Bug 8404 - high unlink latency causes excessive locking.tdb fcntl lock contention
high unlink latency causes excessive locking.tdb fcntl lock contention
Status: NEW
Product: Samba 3.4
Classification: Unclassified
Component: Clustering
unspecified
All All
: P5 normal
: ---
Assigned To: Volker Lendecke
Samba QA Contact
:
Depends on:
Blocks:
  Show dependency treegraph
 
Reported: 2011-08-25 13:12 UTC by David Disseldorp
Modified: 2011-08-25 13:33 UTC (History)
1 user (show)

See Also:


Attachments

Note You need to log in before you can comment on or make changes to this bug.
Description David Disseldorp 2011-08-25 13:12:17 UTC
Setup:
ctdb-1.0.114
samba-3.4.3-4 (with SCHEDULE_FOR_DELETION vacuuming enhancements)
ocfs2-kmp-default-1.4_2.6.32.29_0.3-4.15.3

We are experiencing high ctdb/smbd lockwait latencies while the cluster is under heavy load. Such occurrences are generally non-disruptive, but still cause smbd to be unresponsive over reasonably long periods leading to client side timeouts.

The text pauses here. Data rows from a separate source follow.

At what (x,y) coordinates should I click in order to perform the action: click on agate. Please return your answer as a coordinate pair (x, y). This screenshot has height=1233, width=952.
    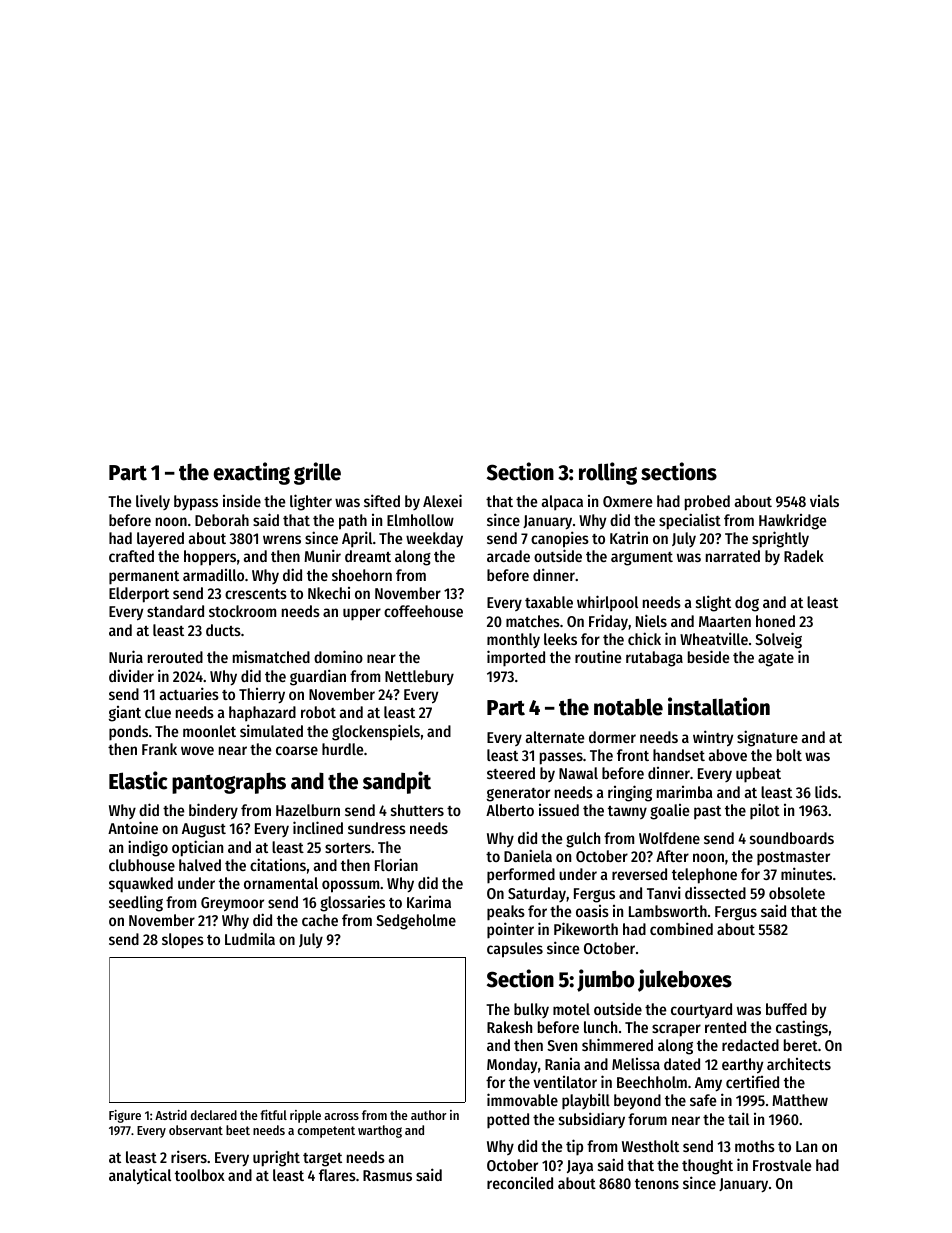
    Looking at the image, I should click on (776, 660).
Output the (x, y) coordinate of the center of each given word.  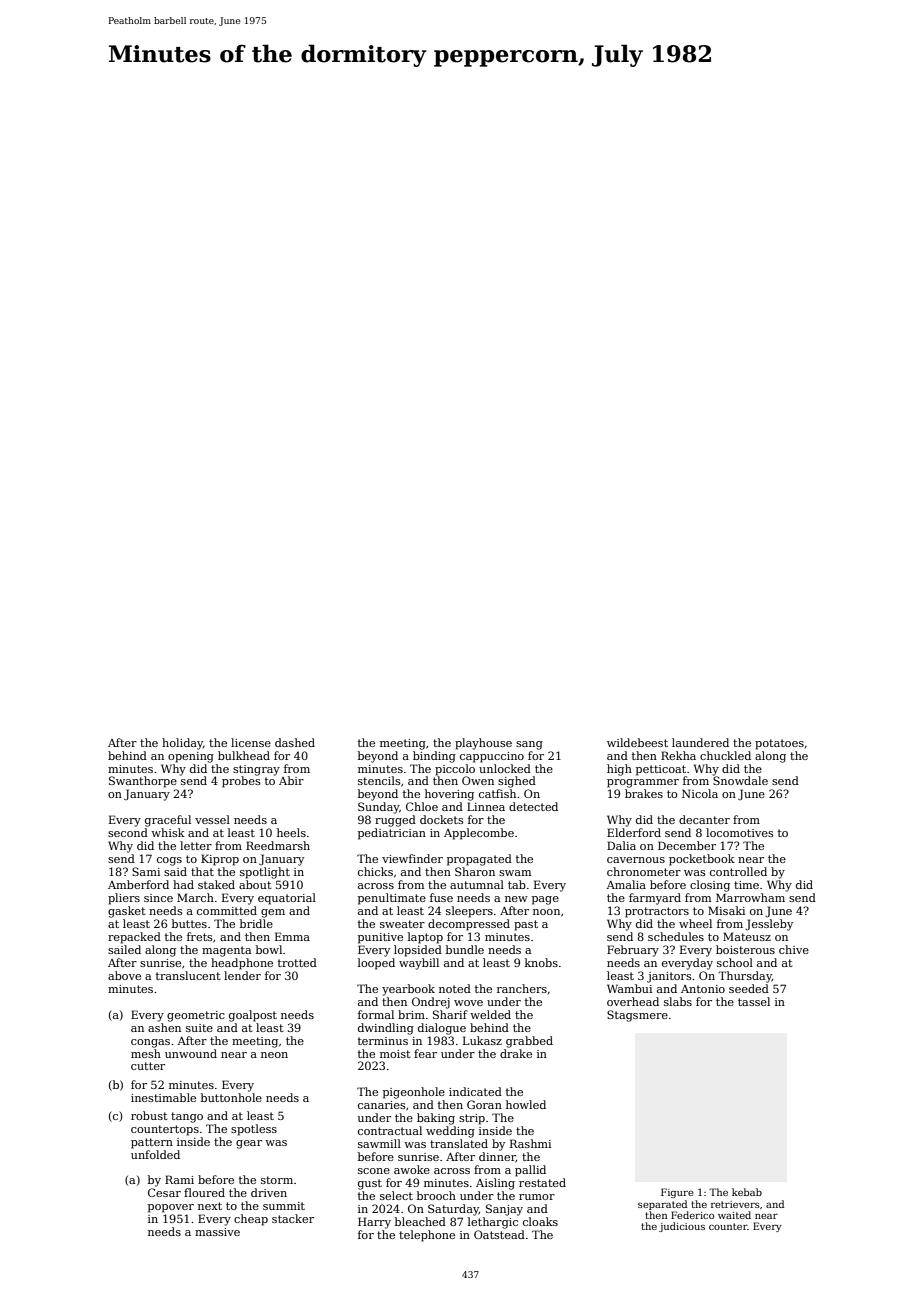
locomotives (740, 832)
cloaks (540, 1221)
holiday (182, 744)
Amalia (626, 884)
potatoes (779, 744)
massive (217, 1232)
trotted (297, 962)
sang (529, 745)
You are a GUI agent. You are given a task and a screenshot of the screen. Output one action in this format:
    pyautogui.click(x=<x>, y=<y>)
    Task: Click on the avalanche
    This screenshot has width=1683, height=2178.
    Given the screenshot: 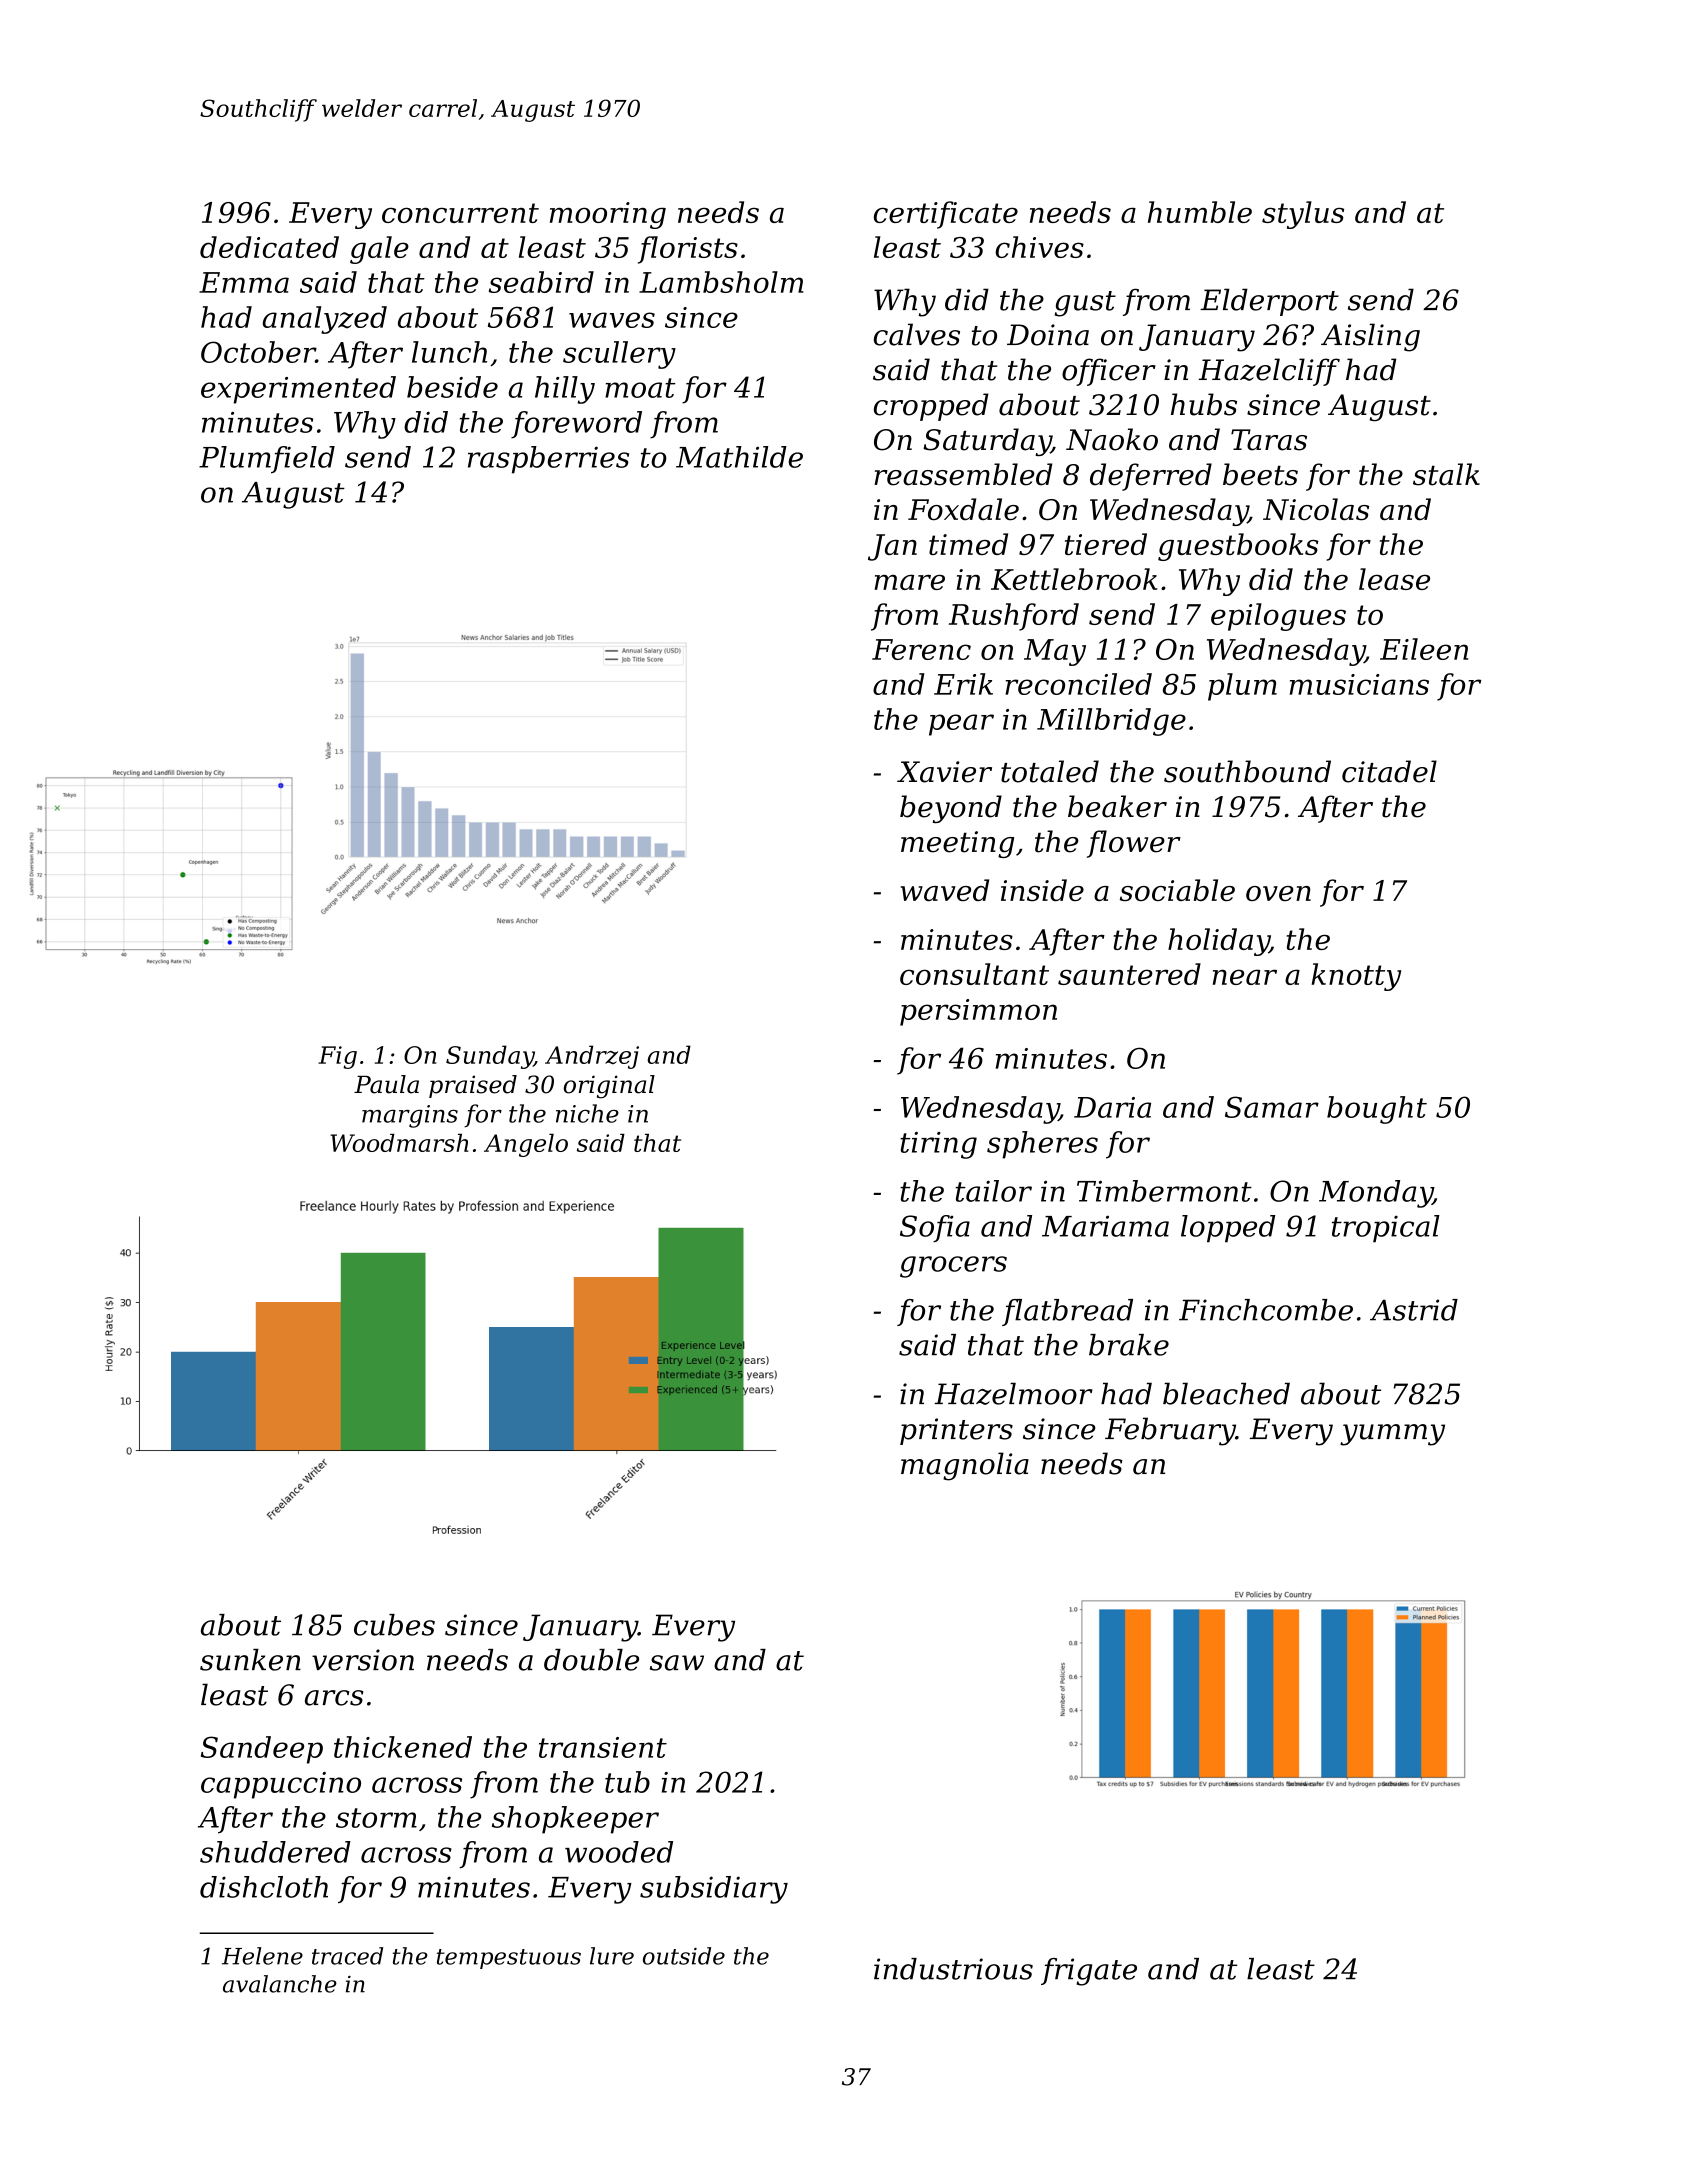 What is the action you would take?
    pyautogui.click(x=280, y=1984)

Adding extra debugging information to the fetch_locked code-path in Samba dbwrap_ctdb.c (70f9338bf2e6081916ffe5bb7cddf50b4e958b24) we can observe the lock contention occurs:

[2011/08/18 20:13:03,  0, pid=31234]
lib/dbwrap_ctdb.c:898(db_ctdb_record_destr)
  Held tdb 0x42fe72c5 lock for 10.292433 seconds

dbid:0x42fe72c5 name:locking.tdb path:/var/lib/ctdb/locking.tdb.0

smbd is holding a lock on the locking.tdb database for over 10 seconds (this has been seen to climb as high as 40 seconds). Unwinding the stack from this point we can see the locking.tdb.0 lock is held by smbd over the file unlink code path in close_remove_share_mode().

These delays can be directly attributed to poor OCFS2 delete performance with large data-sets. (http://oss.oracle.com/pipermail/ocfs2-devel/2011-July/008258.html).

As a potential solution, I'd like to avoid holding the share mode lock over the SMB_VFS_UNLINK() path.